Bu problemi ayrı-ayrılıkta arkeoloji, kültür, etnografik ve dilçilik açısından çözmek isteyenler olmuştur. Lakin türk etnosunun tarihine kronoloji ardıcıllıkla değil, diakroniya dışında tarihin belli sinkron kesiğinde bakılmış, arkeoloji belgeleri göze almadan Ön Asya dışında nerede türk varsa, orası ikinci degil, ilkin Atayurd sayılmıştır:


Doğu Asya (Menges); Uzak Doğu, Mancurya, Khingan dağları (Ramstedt); Mancurya ile Mongolustanın güneyi (Parker); Amur çayı dolayları (Yavuz); Baykal gölünün doğusu (Tomaschek); Baykalın güney-batısı (Koppers); Baykaldan Gobu çölüne kadar (Gahz); Altay dağları (Klaprothe, Hammer, Schott, Castren, Vamberi); Altayın doğusu (Radlov, Ligeti); Altay-Kırgız bozkırları (Menghin); Kazakıstan (Eickstedt); Tanrı dağları (Tyan-Şan) - Asyanın kuzey-batı bölgeleri (Stızygowsky); Tanrı dağları bölgesi (Almasy); Tanrı dağının kuzey-batı yakaları ile Aral gölü arası (De Guignes, Togan); Altay ve Ural dağları arası ile Aral gölü bölgesi (Nemeth); Ural-Altay arası (Rasonyi); İrtış-Ural arası (Zichy); Orta Asya (Poppe, Günaltay) ve b.



Göründüğü gibi, türklerin ilkin Atayurdu Mancuryadan Ural dağlarına kadar muhtelif bölgelerde gösterilmiştir.

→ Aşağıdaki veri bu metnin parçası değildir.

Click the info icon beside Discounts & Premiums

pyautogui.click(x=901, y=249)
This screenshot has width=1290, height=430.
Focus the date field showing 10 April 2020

Halbuki bu prob­lemin çözül­mesi tarihi göçlerin çağını ve yönünü bellemeğe çok bağlıdır. 


Ön Asya ve Güney Kafkazda m.ö. IV binyılın ortalarında başlanan kuraklık sonuçunda buradan kuzey ve doğu yönlere ilk bü­yük göçler olmuştur. 


Orta Asyada yerleşen prototürk uruglarının bir kısmı kuraklığın artması nedeni ile m.ö. II binyılda daha ileri giderek Ural ve Kazakistan arası bozkırlarda yerleşmişler.[1] 

Türk boylarının toplum halda yerleştiği yeni bölgeler onların ikinci Atayurduna çev­rilmiştir.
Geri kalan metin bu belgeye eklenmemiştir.